Sooner or later (but not too late, since it's useful for debugging), I'd add methods like iter and stats, but definitely in another PR. I'm ready to merge.

Subgrid::iter() would be the proper way to directly 'read' a subgrid apart from Subgrid::convolute().

cschwan commented 2 years ago

I added very basic tests, but unfortunately I can't do more without implementing a wider interface.

You could copy the example in https://github.com/N3PDF/pineappl/blob/master/examples/python/dyaa.py and make it a test!

cschwan commented 2 years ago

@AleCandido do you think this is ready for merging? If yes, please go ahead!

alecandido commented 2 years ago

Not yet, it's actually missing the test: I dismissed the change request because it was related to fill_array, and so outdated, but I want to implement the test first.

P.S.: scheduled today

cschwan commented 2 years ago

P.S.: scheduled today

Great :+1:! This is the last Issue for v0.5.0, after having it fixed we'll release a new Rust version, a new Python pip version, and now I'm having a look at the conda package: https://github.com/conda-forge/pineappl-feedstock. That'd mean we can announce it tomorrow and let people test it. @Zaharid might be interested in it.

Will NNPDF/runcards, N3PDF/pineko, NNPDF/fktables be affected by the Python changes?

alecandido commented 2 years ago

Will NNPDF/runcards, N3PDF/pineko, NNPDF/fktables be affected by the Python changes?

This PR is extending the API, and #106 is backward compatible at the end. So maybe #107 is the only one that might break something.

However, runcards is managed by poetry, so versions are pinned, the moment I'll try to update I simply have to test everything is still working. The other two @felixhekhorn uses daily, so we'll find out soon :)

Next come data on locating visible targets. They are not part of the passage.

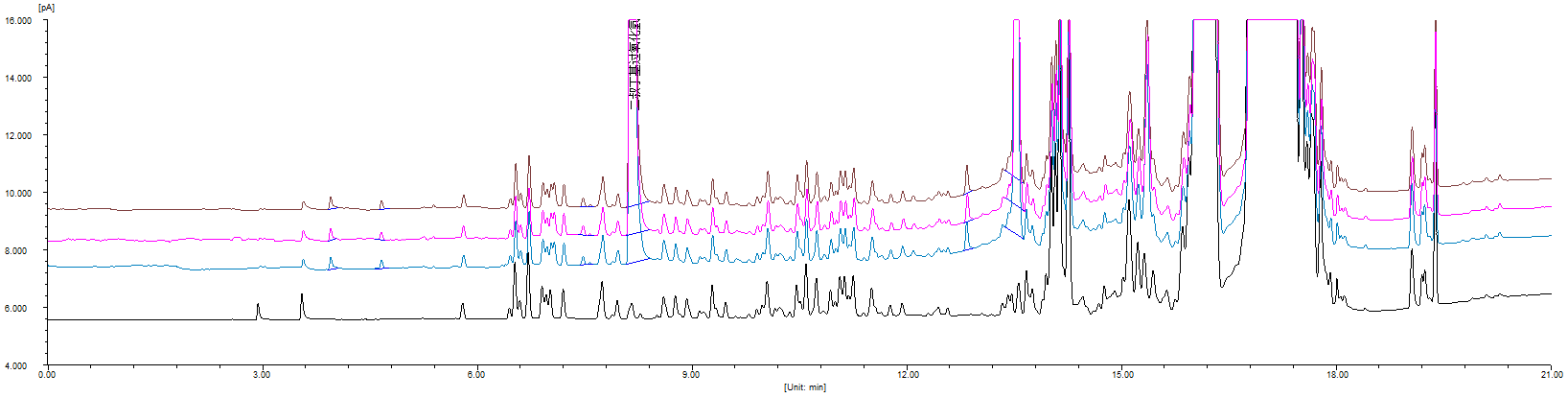Image resolution: width=1568 pixels, height=398 pixels.
Task: Click the 18.00 x-axis tick label
Action: 1336,375
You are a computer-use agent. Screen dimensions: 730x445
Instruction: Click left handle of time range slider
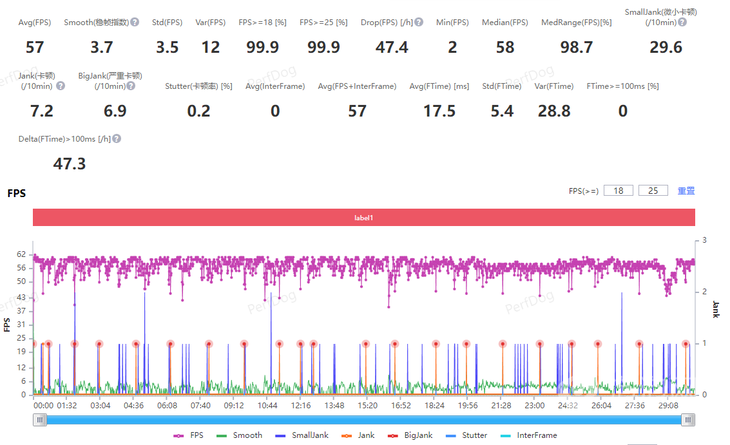point(39,419)
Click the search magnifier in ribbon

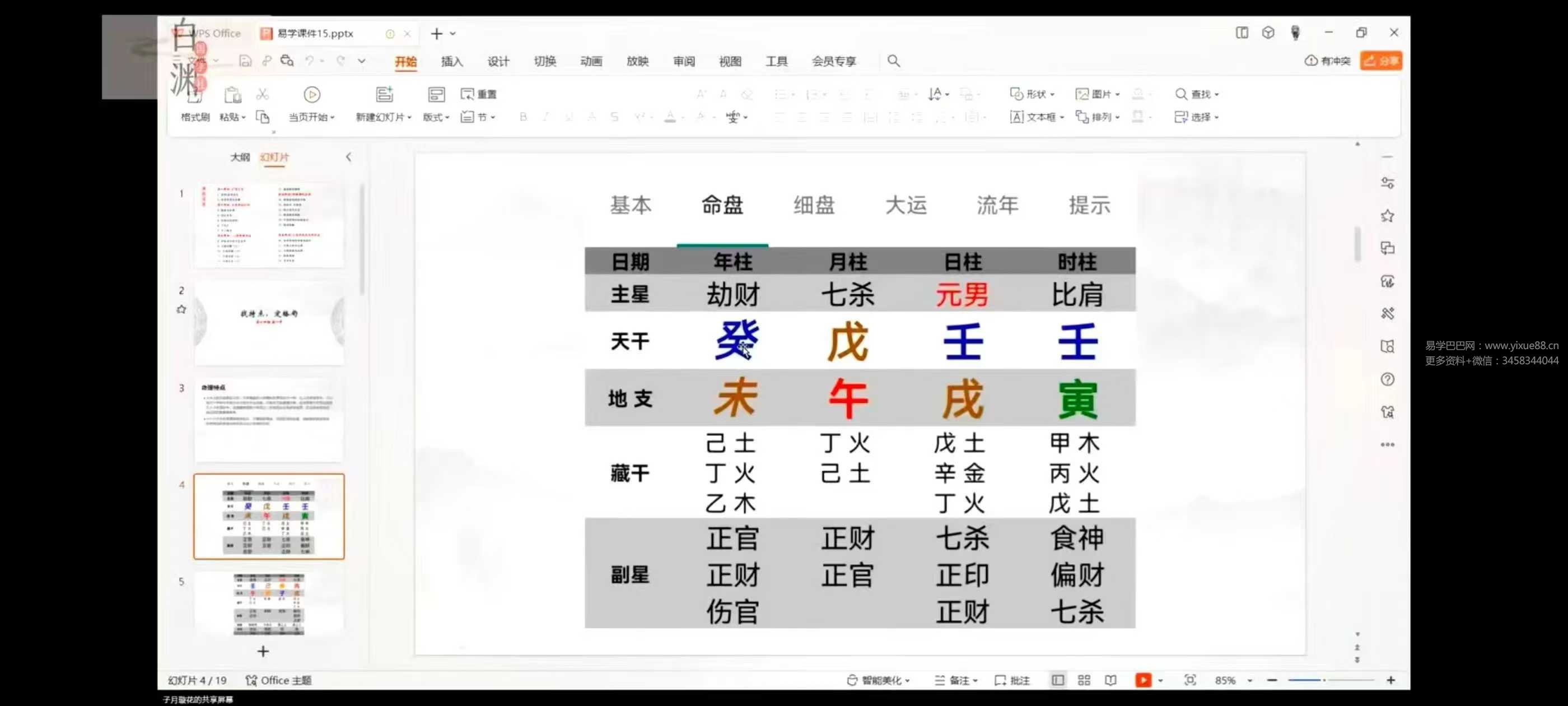[893, 61]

alecandido commented 2 years ago

I raise a white flag:

Here I need a bit more of domain knowledge to put some meaningful number, and test something different from 0.

So, if you want to play a bit with numbers @cschwan do it, otherwise we can even merge (a test with 0 is not that meaningful, but at least we're testing the grid is not corrupted and can be convoluted...).

cschwan commented 2 years ago

@AleCandido thanks again, I think that's sufficient for the time being, everything else we can do in Issue #108.